そう思っても、何も準備してきている訳じゃない。バスルームに何かあるだろうか、と新田は身体を浮かした。
「上着のポケット、に」
息をつきながら掠れた声で保科が言った。
冗談なわけじゃなかったのかと、新田はほっとした。
やめられはしない。今は後のことは考えられない。けれど、保科との関係を壊したいわけではなかった。
新田は床へ手を伸ばして保科の上着を持ち上げると、上着のポケットへ手を入れ手に当たったチューブを取り出した。
「これで、いいのか?」
そう訊くと、ちらっとこちらを見た保科が頷いた。
キャップを開けると、指に取って窄まりに塗りつけた。そのまま馴染むようにさすると、
潤いをもったそこは柔らかくなっていく。
「保科」
「……うん」
「なんで、お前結婚したんだよ」
ずっと新田が心の隅で思っていたことだった。
保科が結婚しなければ、きっと自分は結婚なんて考えなかっただろう。上辺にはおめでとうなんて言っていながら、その実すごく落ち込んだ。人間どうにもなん ない程落ち込むと却って陽気になるものだと初めて知った。あの頃の記憶はあまり無い。人間は辛いことは忘れるようにできているのだというのは本当かもしれ ない。

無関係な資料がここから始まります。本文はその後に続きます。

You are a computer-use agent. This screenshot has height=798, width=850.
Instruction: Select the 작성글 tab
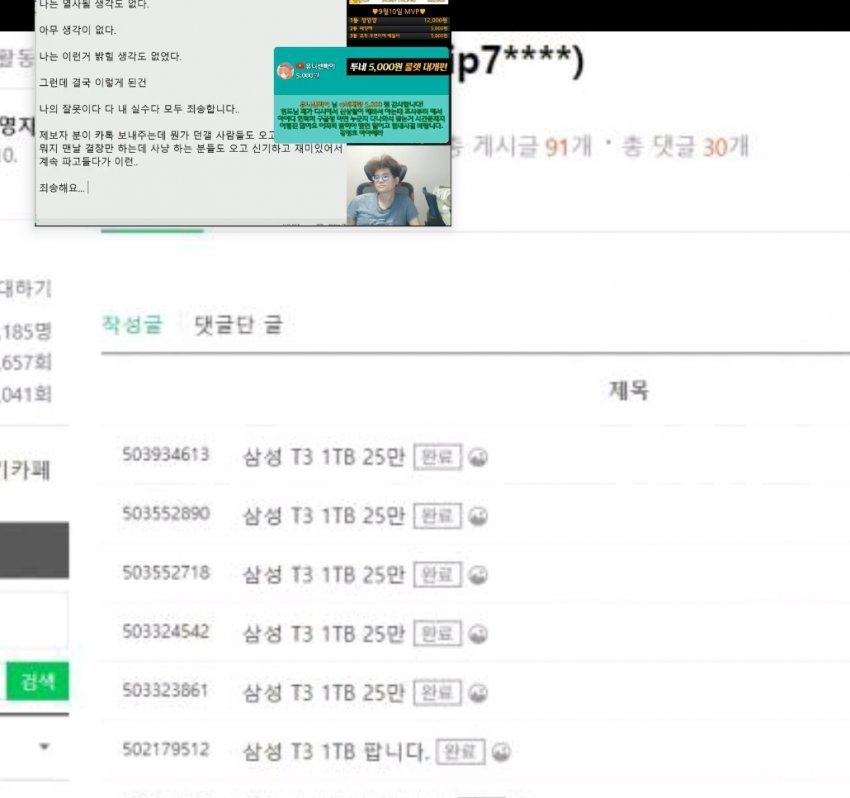point(132,324)
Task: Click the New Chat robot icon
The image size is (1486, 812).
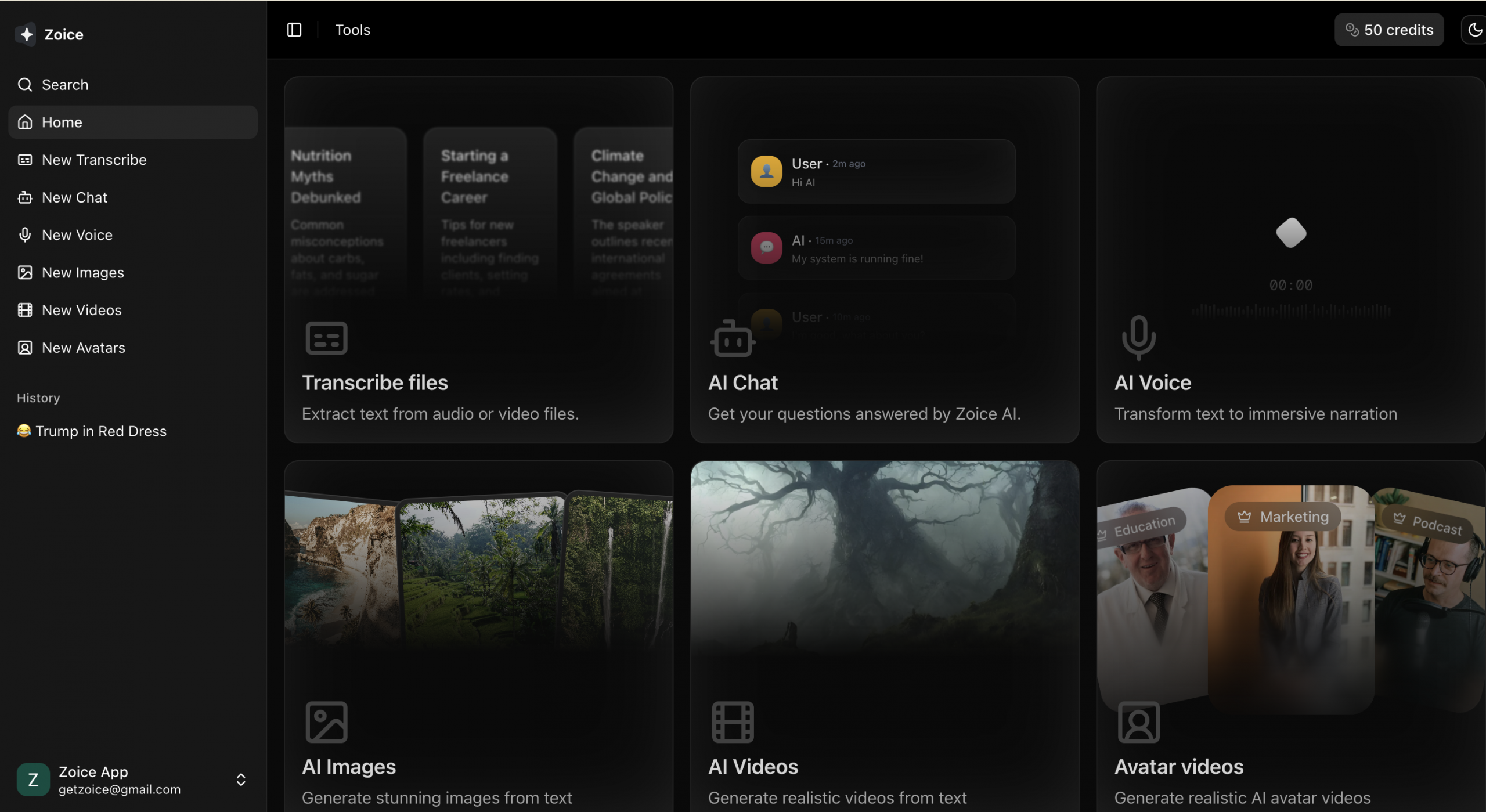Action: tap(25, 197)
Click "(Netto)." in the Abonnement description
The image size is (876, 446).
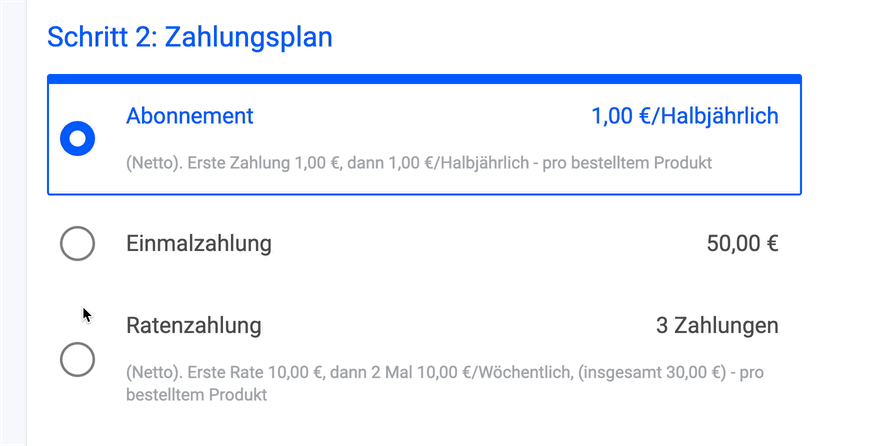(153, 162)
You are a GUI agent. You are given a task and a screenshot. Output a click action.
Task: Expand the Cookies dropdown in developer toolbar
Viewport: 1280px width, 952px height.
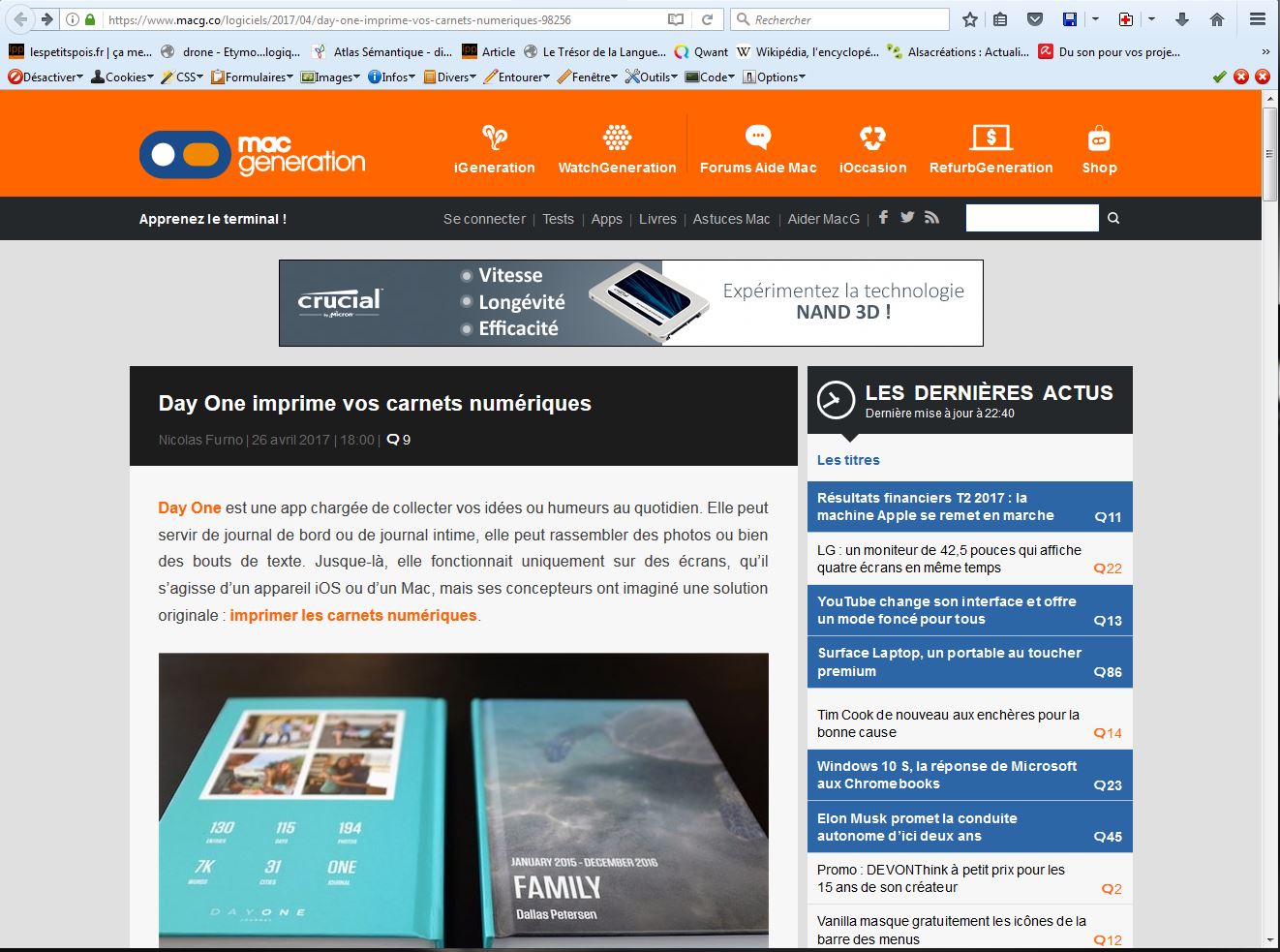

なぜ、結婚なんてせずにうち明けてくれなかったのかと思う。自分でさえできなかった事だから、そんな事を言う事はできないが、なぜ、結婚したのだろう。 仲間うちでは早い結婚だった。急ぐ事は無かったはずだ。今はその事実を恨めしく思う。
「……子供が、できたから」
答えた保科の言葉に、新田は思わず手が止まってしまった。
「そんな話聞いてないぞ」
保科の結婚話は急だとは思った。はっきりと付き合っているとも聞いてはいなかった。
ちゃんと付き合ってなくても、やる事はやってたって事で。保科がそういうやつだったというのは、正直意外だった。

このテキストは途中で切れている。